Ablation runs 使用同一 600-step budget 和 2 nodes,从同一 RubricEM-SFT checkpoint 开始;最终 RubricEM run 使用 4 nodes,训练 1400 RL steps。奖励设计只使用 rubric-based judge signals,不加入 format reward、citation reward 或 tool-use heuristics。
5. Experimental Results (实验结果)
Main long-form performance
RubricEM-8B (RL, 1400 steps) 在开源/非专有模型中平均分最高,且 8B 模型接近 proprietary deep research systems。主结果如下:
| Model | HealthBench | ResearchQA | DRB | ResearchRubrics | Average |
|---|---|---|---|---|---|
| Gemini 3.1 Pro + Search | 47.5 | 74.5 | 44.4 | 49.1 | 53.9 |
| GPT-5 + Search | 59.5 | 78.2 | 50.7 | 60.5 | 62.2 |
| OpenAI Deep Research | 53.8 | 79.2 | 46.9 | 59.7 | 59.9 |
| WebThinker-32B-DPO | 39.4 | 74.2 | 40.6 | 41.9 | 49.0 |
| Tongyi DeepResearch-30B-A3B | 46.2 | 66.7 | 40.6 | 49.5 | 50.8 |
| DR Tulu-8B (SFT) | 38.1 | 68.5 | 39.0 | 38.4 | 46.0 |
| DR Tulu-8B (RL, 1900 steps) | 50.2 | 74.3 | 43.4 | 46.4 | 53.6 |
| Qwen3-8B + Our Search | 24.5 | 58.4 | 28.2 | 24.5 | 33.9 |
| RubricEM-8B (SFT) | 39.0 | 71.8 | 43.0 | 42.8 | 49.2 |
| RubricEM-8B (RL, 1400 steps) | 49.3 | 74.5 | 47.8 | 50.3 | 55.5 |
关键读数:RubricEM 从 SFT 到 RL 的 average 从 49.2 提升到 55.5(+6.3);相对 DR Tulu-8B (RL, 1900 steps) 的 average 53.6,RubricEM 用 1400 steps 达到 55.5。它在 ResearchQA、DRB、ResearchRubrics 三项上是非专有模型最佳,但 HealthBench 上 DR Tulu-8B RL 的 50.2 略高于 RubricEM 的 49.3。
Ablation: RL training recipes
Figure 5 解读:600-step budget 下,Baseline RL、SS-GRPO、Meta-Policy、RubricEM 都从同一个 SFT checkpoint 出发。RubricEM 在 average delta over SFT、DRB、HealthBench、ResearchQA 上整体曲线最高,说明 SS-GRPO 的 stage-level credit 和 Reflection Meta-Policy 的 experience reuse 不是替代关系,而是互补;只加 SS-GRPO 或只加 Meta-Policy 均能改善,但 full recipe 最稳定。
Ablation: scaffold and experience reuse
Figure 6 解读:Panel (a) 显示 structured SFT 相比 unstructured SFT 在 DRB/HealthBench/ResearchQA 上分别为 43.0 vs 39.8、39.0 vs 34.2、71.8 vs 70.2,说明 scaffold 直接提高蒸馏质量。Panel (b) 显示 structured RL 的 gain 曲线高于 unstructured RL,说明 scaffold 也让后续 RL 更有效。Panel (c) 控制 Gemini-3.1-Pro 和同一 search backend,只改变 prompt,Our Scaffold 在 DRB 上达到 43.5,高于 ReAct 的 39.9。

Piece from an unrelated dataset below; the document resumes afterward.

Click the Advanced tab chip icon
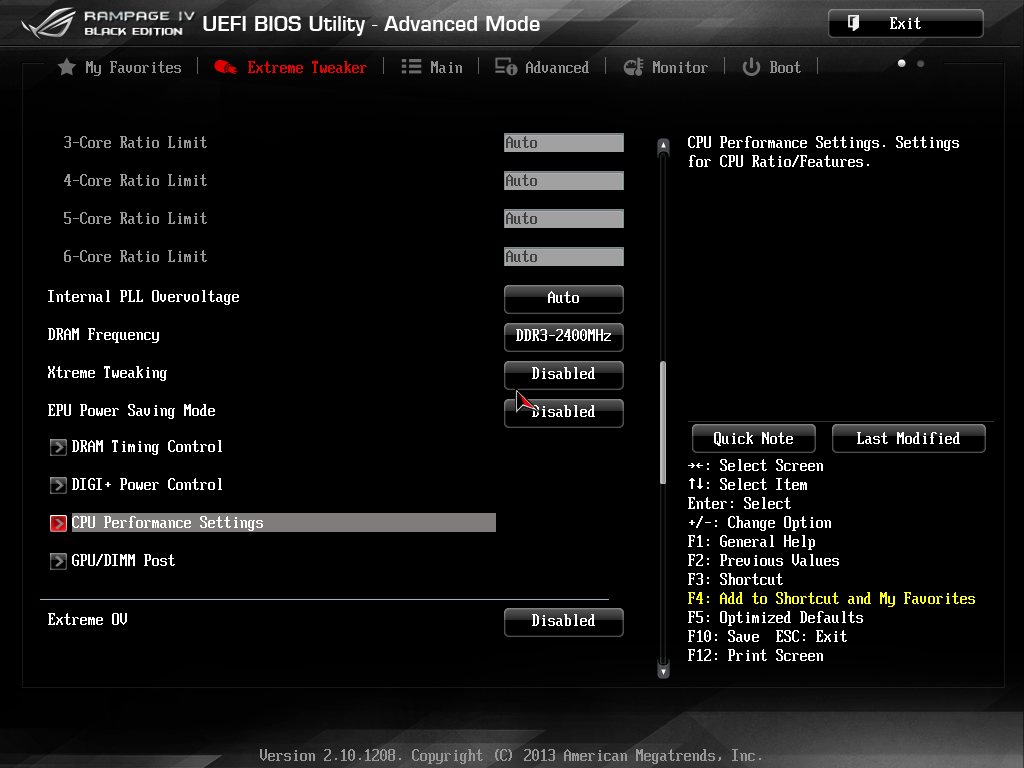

Panel (d) 显示 RubricEM 在 cross-episode pass 1 与 within-episode pass 2 中分别 +0.4、+0.7,而 Baseline RL 在相同 retrieval 设置下为 -0.5、-0.6,说明 memory/reuse 不是简单增加上下文,而依赖训练出的 reflection meta-policy。
Short-form transfer
| Model | SimpleQA | 2Wiki | WebWalker | DSQA | Avg. |
|---|---|---|---|---|---|
| DR Tulu-8B (SFT) | 75.5 | 66.5 | 31.9 | 5.3 | 44.8 |
| DR Tulu-8B (RL, 1900 steps) | 80.1 | 68.0 | 39.1 | 8.3 | 49.0 |
| Qwen3-8B + Our Search | 84.0 | 61.5 | 42.6 | 15.2 | 50.8 |
| RubricEM-8B (SFT) | 92.1 | 77.5 | 64.7 | 37.0 | 67.8 |
| RubricEM-8B (RL, 1400 steps) | 92.3 | 78.8 | 70.0 | 53.0 | 73.5 |
短形式结果说明:虽然 RL 只用 long-form queries,RubricEM-8B RL 在 SimpleQA、2Wiki、WebWalker、DSQA 全部超过 DR Tulu baseline,平均 73.5;最明显的是 DSQA,从 SFT 的 37.0 提升到 RL 的 53.0。
Limitations
作者明确指出三类限制:第一,long-horizon agentic RL 依赖 search tool calls 和外部 LLM judging,训练比标准 offline RL/SFT 更容易受 API delay、network instability、rollout-judge latency 影响;主大规模 RL run 中训练服务器多次 shutdown/restart,虽然从 checkpoint 恢复,但可能给 asynchronous reflection branch、rubric bank 和 judge-feedback pipeline 引入超过设计中 one-step lag 的 staleness。第二,Gemini Flash 是 cost-effective judge;更强或专门化 judge 可能提升 stage-level credit 与 reflection reward,但会增加成本和延迟。第三,rubric-guided meta-policy 继承 judge/rubric 的偏差风险:不良 criteria 可能强化浅层偏好、biased standards 或 overconfident synthesis,memory 还可能跨任务传播这些错误。
Overall conclusion:RubricEM 证明了在没有 verifiable rewards 的开放式 deep research 任务中,显式 rubric interface 可以同时用于结构化 policy、细粒度 credit assignment 和 experience reuse;最终 8B model 在四个 long-form benchmark 上平均 55.5,超过可比开源模型,并通过 ablation 支持 structure、assign、evolve 三个组件的互补性。